After the first delayed decision on the VanEck-SolidX proposal on Bitcoin ETF, the SEC has begun proceedings for Bitcoin ETF approval. The SEC is demanding more output from the wider public, according to SEC Secretary Brent Fields, “Institution of such proceedings is appropriate at this time in view of the legal and policy issues raised by the proposed rule change. Institution of proceedings does not indicate that the Commission has reached any conclusions with respect to any of the issues involved. Rather, as described below, the Commission seeks and encourages interested persons to provide comments on the proposed rule change”. As we already stated in our August edition, under existing regulations, the SEC could potentially delay a final decision until February 27th.
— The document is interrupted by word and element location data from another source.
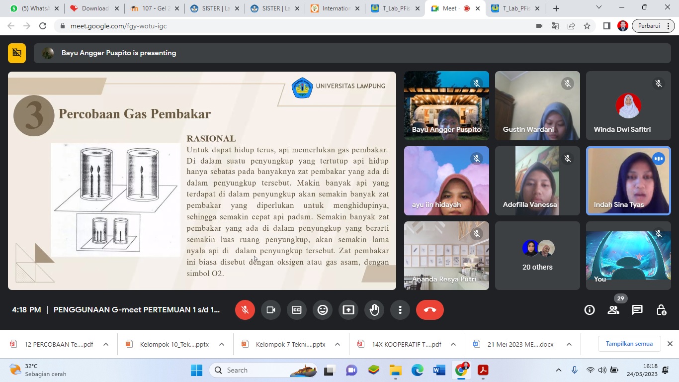Raise your hand in the meeting
The height and width of the screenshot is (382, 679).
click(374, 310)
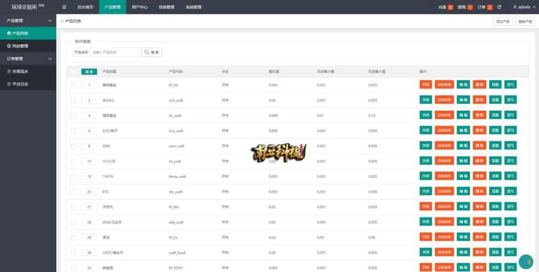Open 风控管理 in the sidebar
The image size is (539, 272).
[x=21, y=46]

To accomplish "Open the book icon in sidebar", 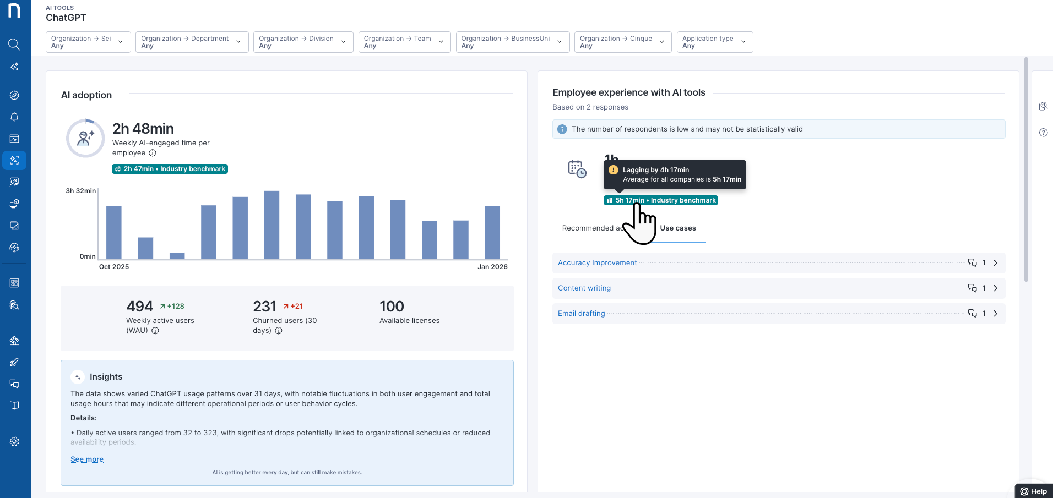I will (14, 406).
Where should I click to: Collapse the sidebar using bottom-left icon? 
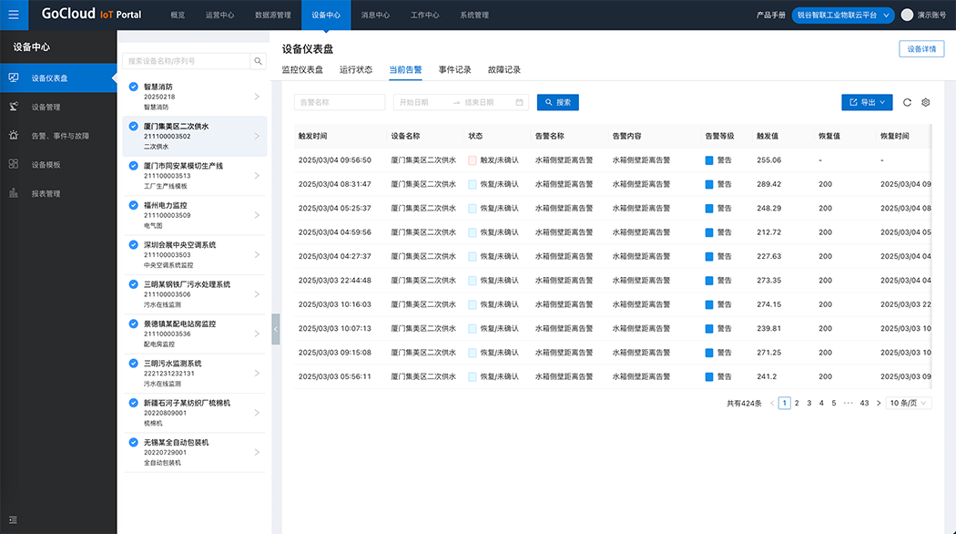pyautogui.click(x=13, y=519)
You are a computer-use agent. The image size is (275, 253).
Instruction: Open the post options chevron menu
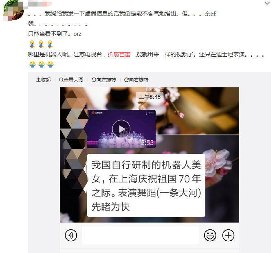[267, 3]
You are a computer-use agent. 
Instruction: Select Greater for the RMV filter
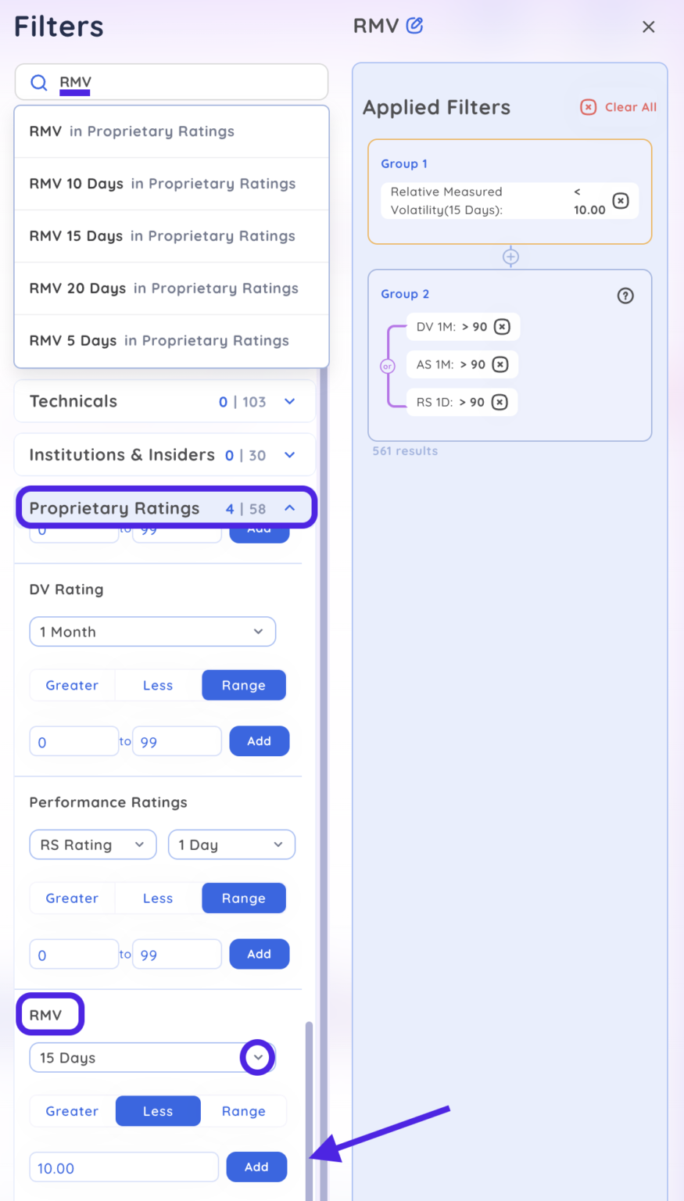click(72, 1111)
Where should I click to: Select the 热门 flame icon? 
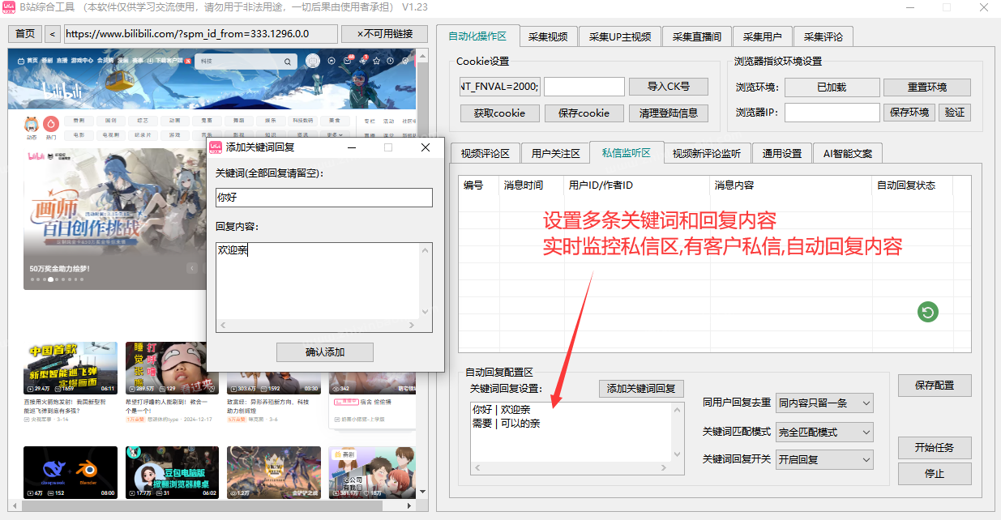[x=51, y=125]
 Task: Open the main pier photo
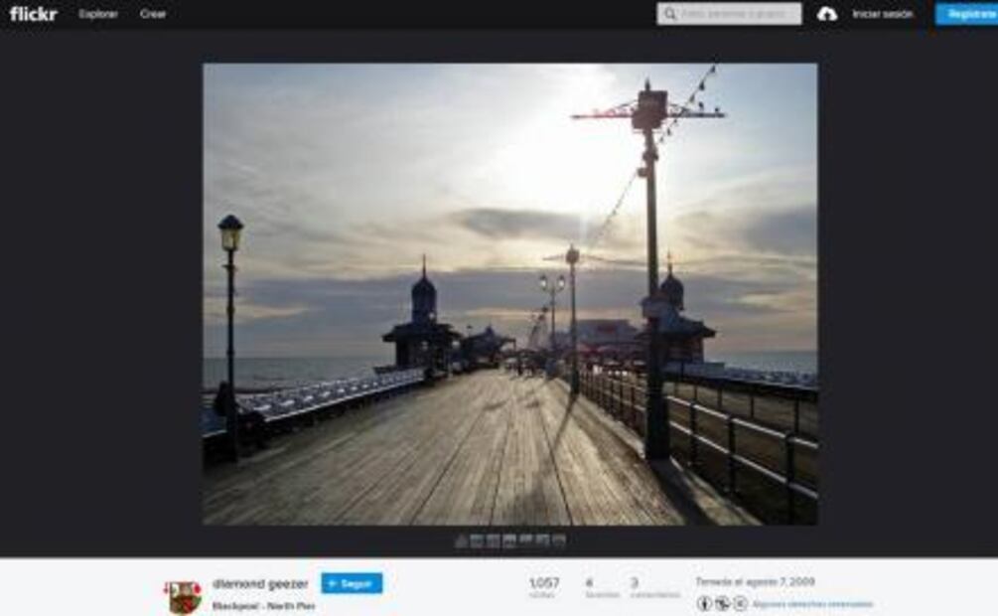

If you are interested in this, cryptocurrency advocate Jake Chervinsky has summed this up extremely well in his twitter thread.

U.S. congressman announced 3 blockchain-focused bills

U.S. representative for Minnesota’s 6th district Tom Emmers has announced 3 bills to aid blockchain development, as he stated that, “the United States should prioritize accelerating the development of blockchain technology and create an environment that enables the American private sector to lead on innovation and further growth”. The first bill “expresses support for the industry and its development” within the U.S. by advocating for “a light touch, consistent and simple legal environment.”The second bill would ensure cryptocurrency miners do not need to register as money transmitters, as they “never take control of consumer funds.”This legislation would also include multisignature wallet providers.The final bill would create a “safe harbor” for taxpayers who have any cryptocurrencies resulting from a network hard fork. The bill would prevent the Internal Revenue Service (IRS) from levying any fines against taxpayers who try to report gains from these tokens, at least until the IRS provides clear guidance on how taxpayers can report such gains.